Our Fourth of July was quiet, J's and mine. In the early morning while the house was still cool he read the Declaration of Independence out loud as I walked up and down the living room, my bare feet on the carpet.

He read from the booklet containing The Declaration of Independence, The Constitution of the United States, and The Constitution of New Jersey, which I had received at graduation from Junior High School along with the engraved "Certificate of Promotion to the Senior High School." The Board of Education gave us--in lavish blue and gold with ribbons--this gift to officially welcome us to the Republic. Not that I thought in those terms on graduation day. Yet many of my teachers had already schooled us by example and by drawing us out with questions, in Civics class, and in the regular classroom. They raised questions; we answered; sometimes we fumbled; we thought. Most of our teachers had come down from New England, unmarried women--that was the rule when they were hired--to work in New Jersey. Hazel Putnam, descendent of the Revolutionary War General Israel Putnam had taught me about the Republic.

I had been nervous about letting J. touch this gold-stamped memento and artifact of another time and a past life and I made him promise not to "slop it up." I administered the oath--"I promise, I swear . . . "--and he took it. You see, earlier he had tried to read from the print facsimile in the New York Times and found it unreadable even with a magnifying glass, so I had volunteered my treasure and then took the risk. It was worth it, and the documents are still in good shape.

We both loved the inditement section in which the crimes of George III, King of England, are rolled out one after another, gathering force, in 27 succinct paragraphs beginning mostly with "He." He the king had done this; he had done that. He had gone too far. His acts, his crimes, had piled up. Enough!

Our founders indited a king.

"A prince whose character is thus marked by every act which may define a tyrant, is unfit to be the ruler of a free people."

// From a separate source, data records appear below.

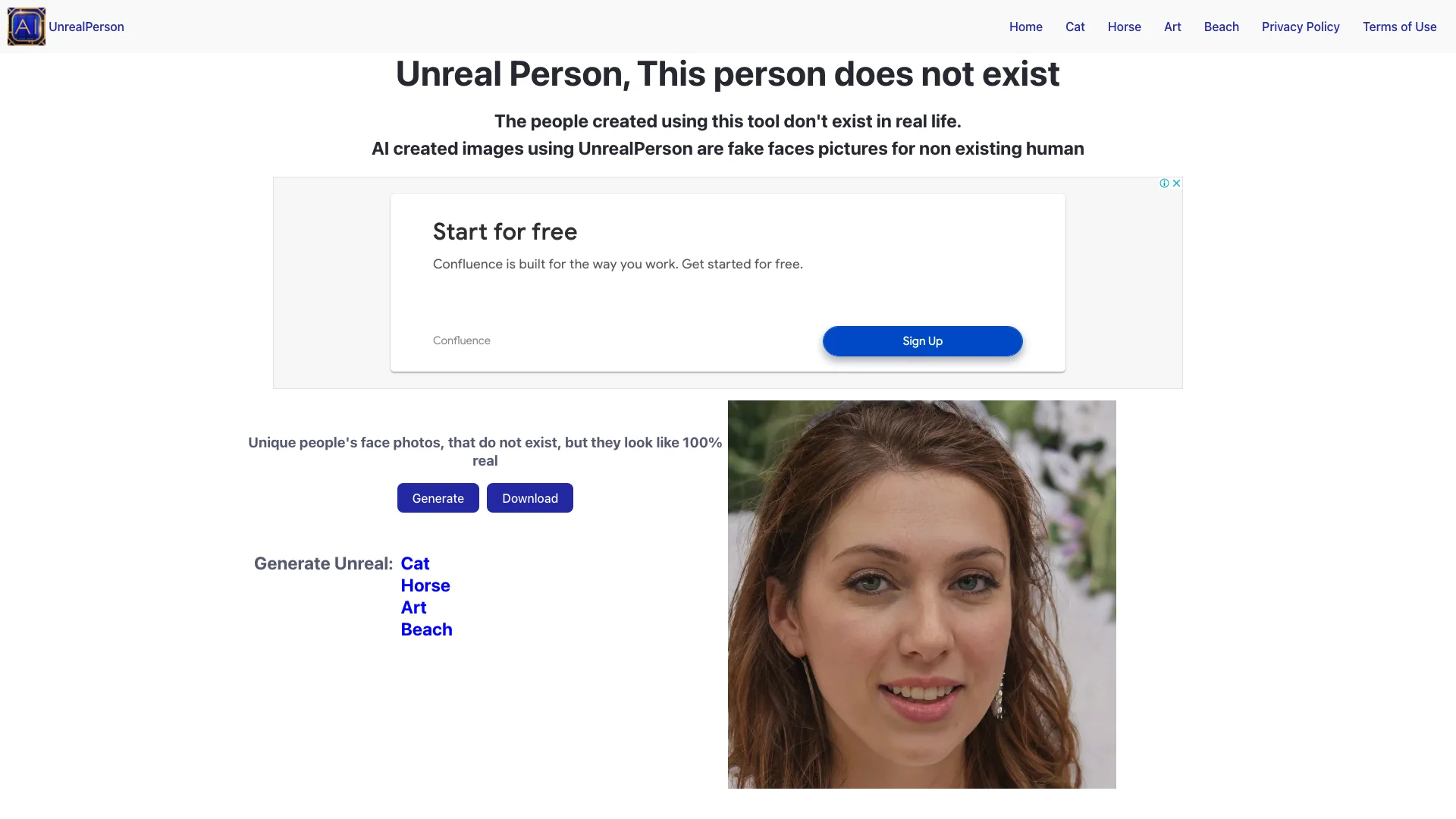The height and width of the screenshot is (819, 1456).
Task: Select the Art navigation link
Action: 1172,27
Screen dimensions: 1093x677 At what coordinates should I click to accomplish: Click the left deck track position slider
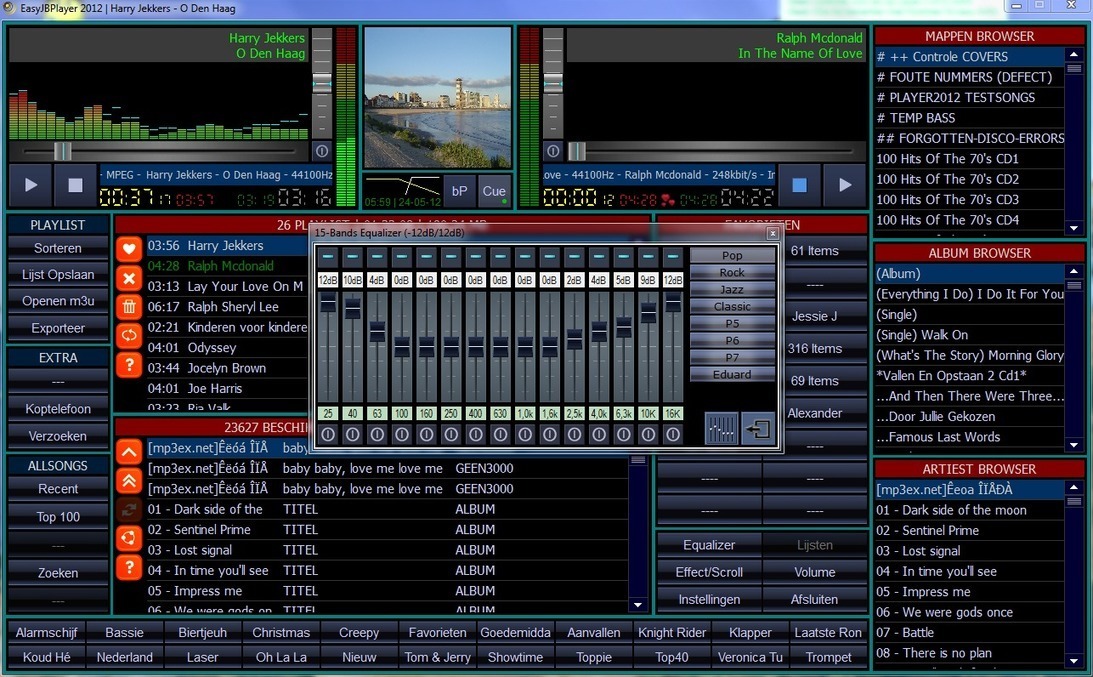(63, 151)
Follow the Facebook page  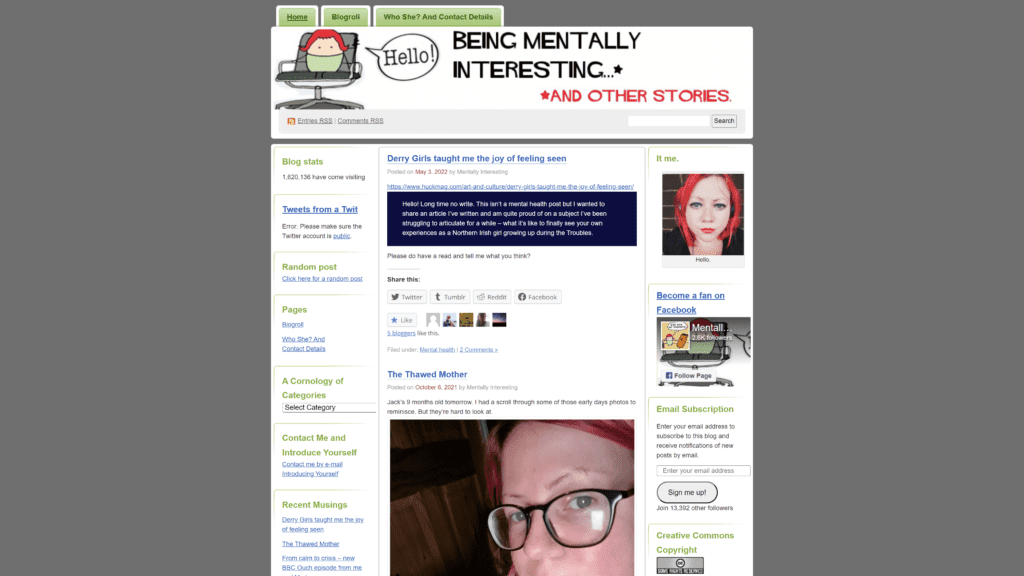click(688, 376)
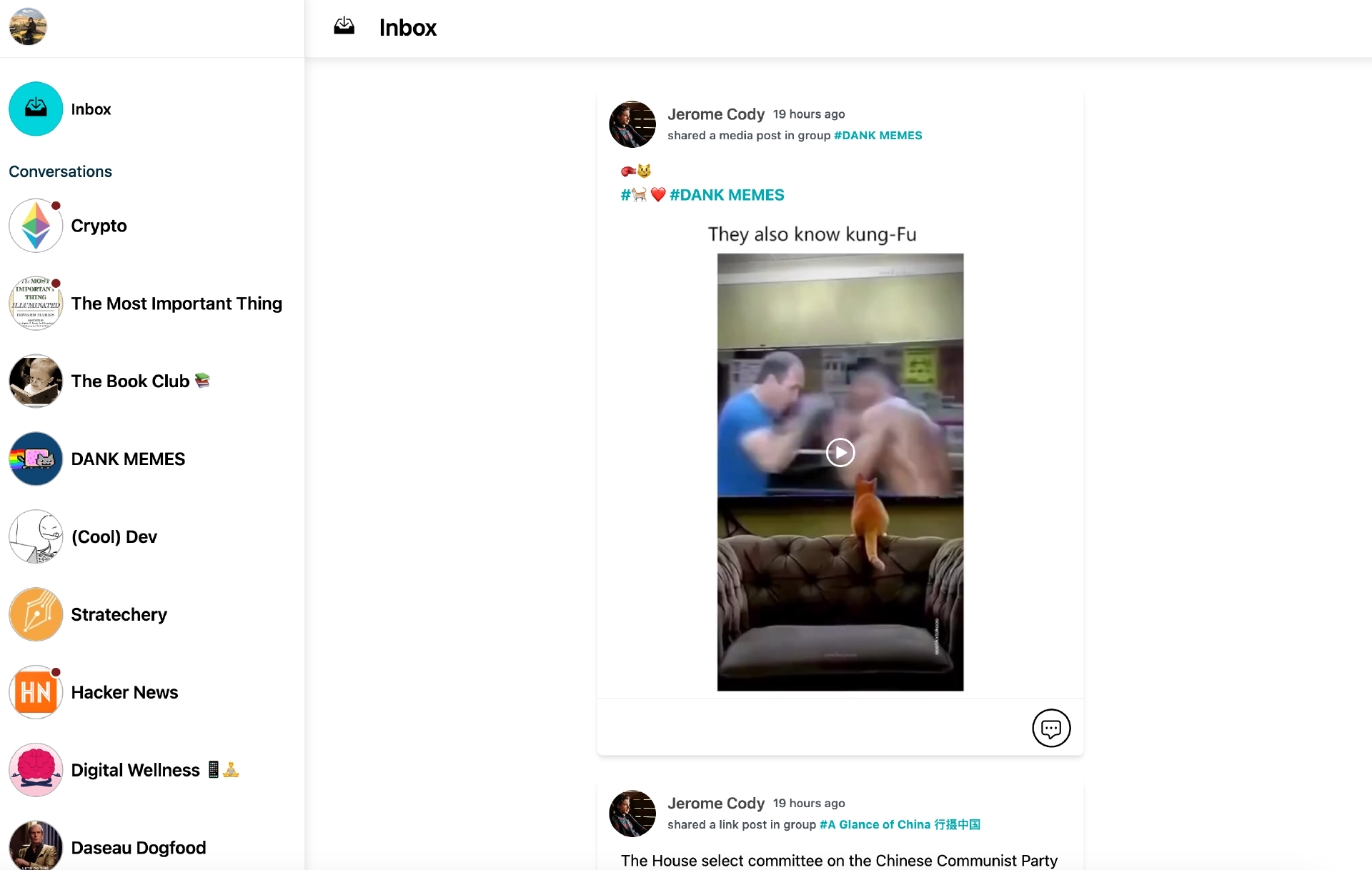
Task: Click the DANK MEMES Nyan Cat avatar
Action: click(36, 459)
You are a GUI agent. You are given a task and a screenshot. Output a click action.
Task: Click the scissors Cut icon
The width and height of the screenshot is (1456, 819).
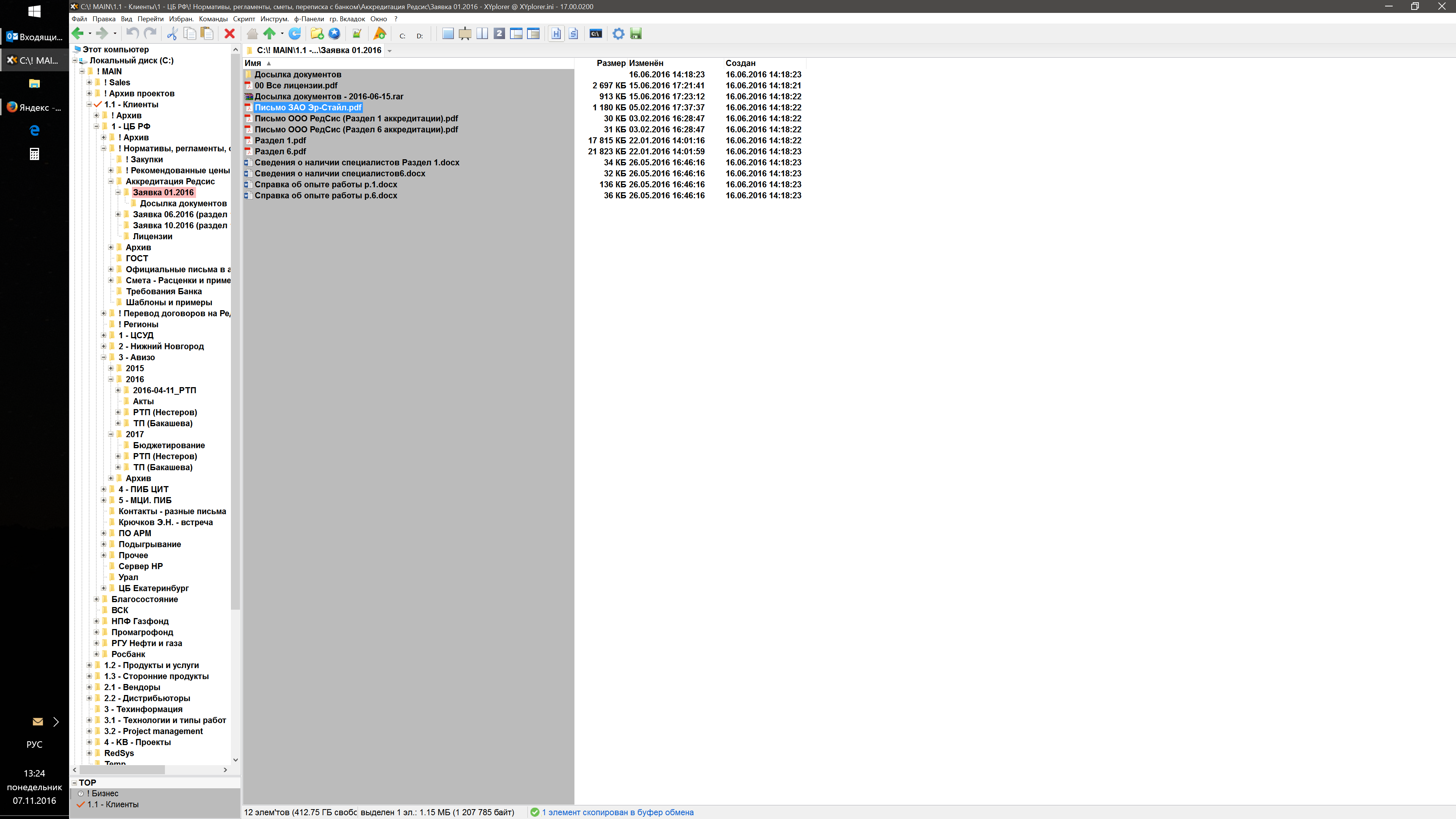173,34
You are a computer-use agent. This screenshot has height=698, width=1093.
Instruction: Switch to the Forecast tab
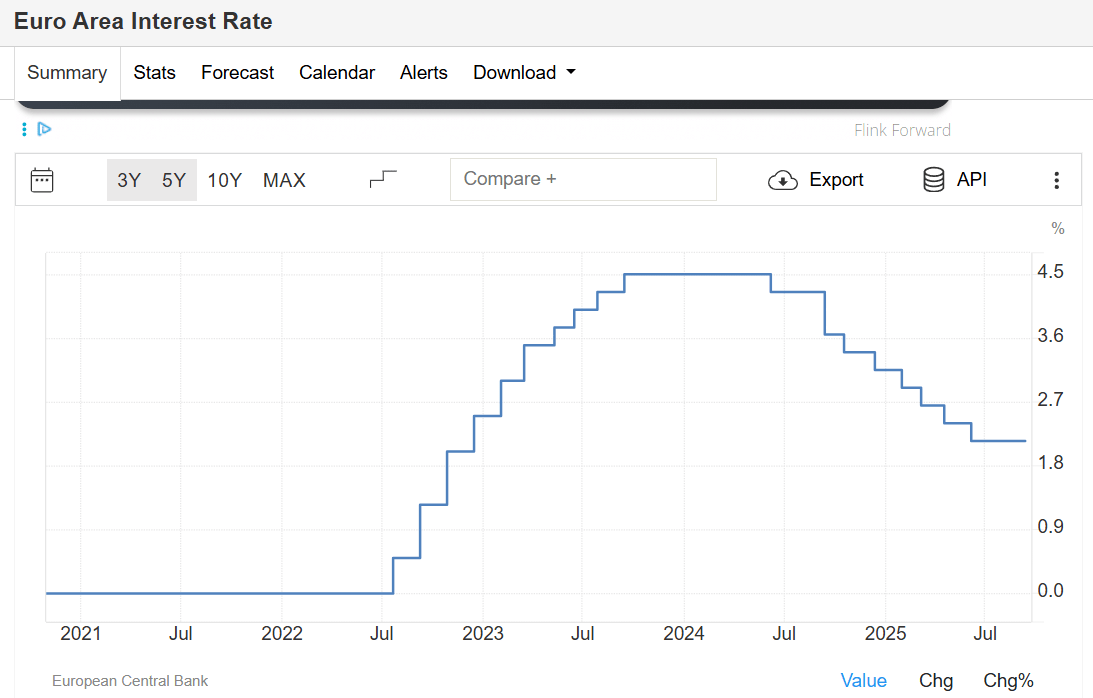(x=237, y=72)
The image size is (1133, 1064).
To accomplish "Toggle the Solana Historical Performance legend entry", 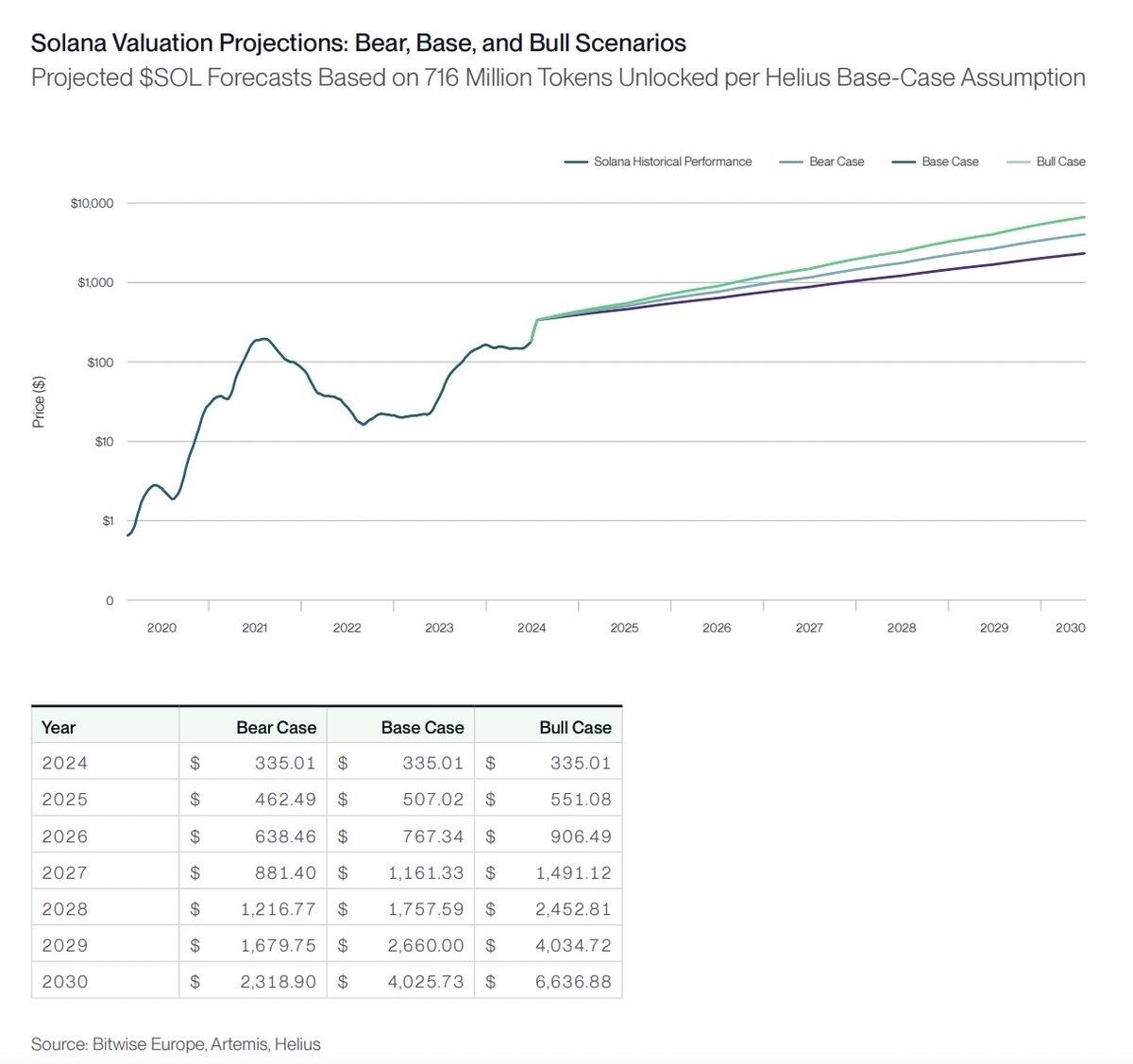I will point(671,161).
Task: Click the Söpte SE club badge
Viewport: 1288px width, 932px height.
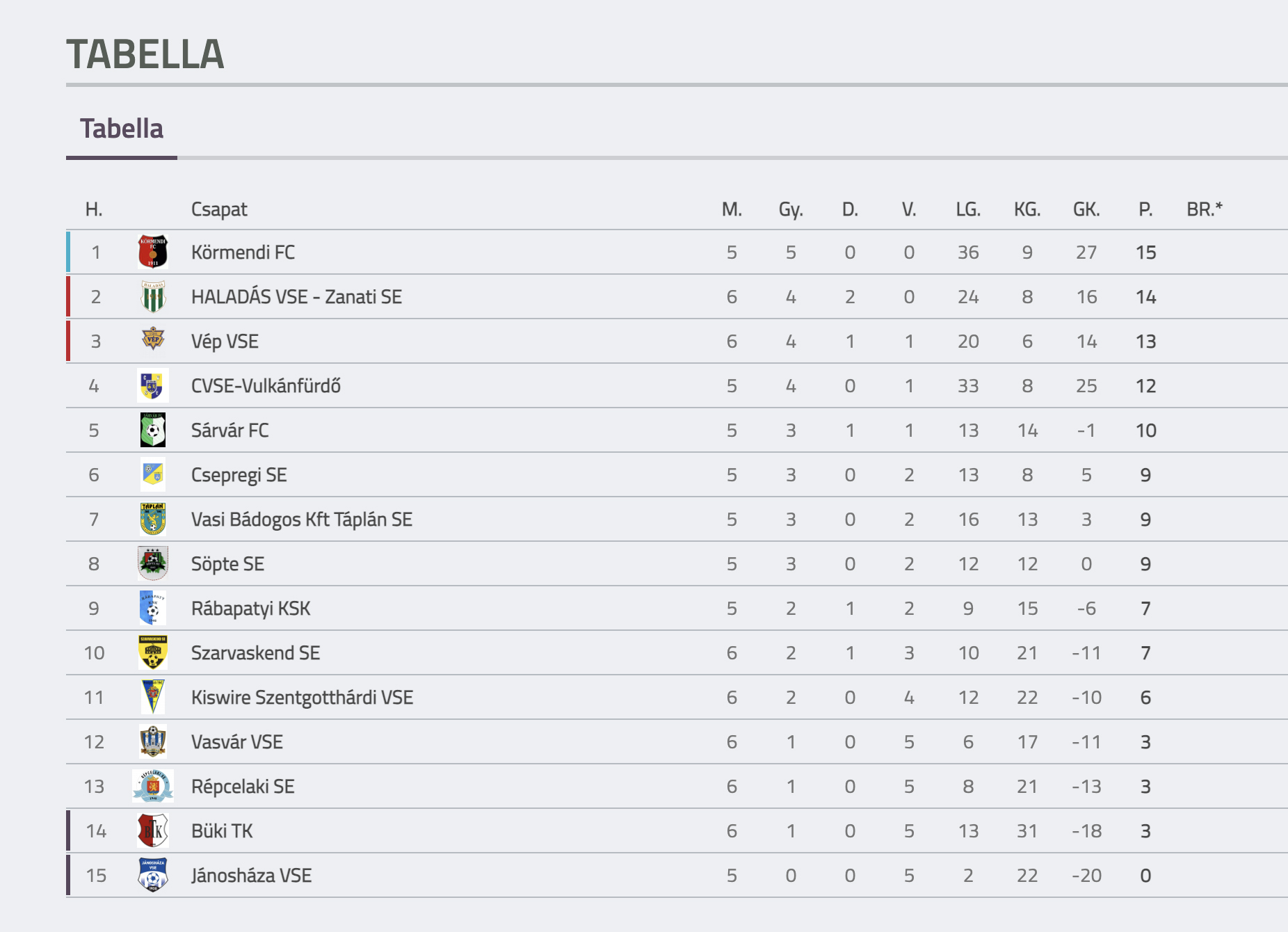Action: 153,563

The passage in which the founders' recounted their unsuccessful appeals to their "British brethren" lit up for me and J:

We have reminded them of the circumstances of our emigration and settlement here. We have appealed to their native justice and magnanimity, and we have conjured them, by the ties of our common kindred, to disavow these usurpation, which would inevitable interrupt our connections and correspondence. They, too, have been deaf to the voice of justice and consanguinity.

Consanguinity: with blood, with common blood. Blood brothers: English to English.

Don't we all have blood in common, aren't we all commoners? Blood when it shows in my veins through my pink skin is blue, which does not make me and others like me superior blue bloods as distinguished from darker-skinned people who do not appear blue-veined. All blood is red; when it dries it is purplish. Royal purple, common red: all of us. Red, white, and blue, etc., etc. Bring on the colors! But flag raising is not to my taste.